### [EXERCISE OBJECTIVE]
Locate the string "agent" in the listing below. Copy every line where it is found.

### [DATASET RECORDS]

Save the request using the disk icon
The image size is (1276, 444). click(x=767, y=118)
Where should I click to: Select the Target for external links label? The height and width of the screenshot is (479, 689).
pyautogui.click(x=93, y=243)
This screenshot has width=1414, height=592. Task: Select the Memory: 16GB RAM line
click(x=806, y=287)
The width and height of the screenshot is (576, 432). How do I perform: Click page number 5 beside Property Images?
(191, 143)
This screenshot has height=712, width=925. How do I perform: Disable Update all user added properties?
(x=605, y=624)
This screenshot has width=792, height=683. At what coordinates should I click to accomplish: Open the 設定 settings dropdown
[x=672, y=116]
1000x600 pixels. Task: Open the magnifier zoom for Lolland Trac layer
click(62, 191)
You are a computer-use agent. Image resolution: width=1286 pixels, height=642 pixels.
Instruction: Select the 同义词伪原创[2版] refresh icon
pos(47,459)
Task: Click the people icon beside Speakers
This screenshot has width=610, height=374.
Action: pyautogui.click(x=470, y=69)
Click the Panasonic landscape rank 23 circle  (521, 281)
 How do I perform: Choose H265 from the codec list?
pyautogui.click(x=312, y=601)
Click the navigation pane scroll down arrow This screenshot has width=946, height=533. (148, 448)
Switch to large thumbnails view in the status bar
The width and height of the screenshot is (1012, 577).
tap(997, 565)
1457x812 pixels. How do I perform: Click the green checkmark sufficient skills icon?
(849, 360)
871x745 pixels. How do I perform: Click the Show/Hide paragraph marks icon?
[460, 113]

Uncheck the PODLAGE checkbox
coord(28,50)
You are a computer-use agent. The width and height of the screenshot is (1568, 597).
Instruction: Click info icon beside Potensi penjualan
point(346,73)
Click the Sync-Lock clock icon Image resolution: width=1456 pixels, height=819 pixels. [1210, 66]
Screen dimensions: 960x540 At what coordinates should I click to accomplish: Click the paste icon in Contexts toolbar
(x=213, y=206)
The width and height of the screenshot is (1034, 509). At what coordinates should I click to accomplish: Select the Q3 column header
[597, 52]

### [RESPONSE FOR THIS EXERCISE]
You are a computer-use agent. Image resolution: width=1286 pixels, height=642 pixels.
You are a computer-use agent. The width and height of the screenshot is (1568, 597).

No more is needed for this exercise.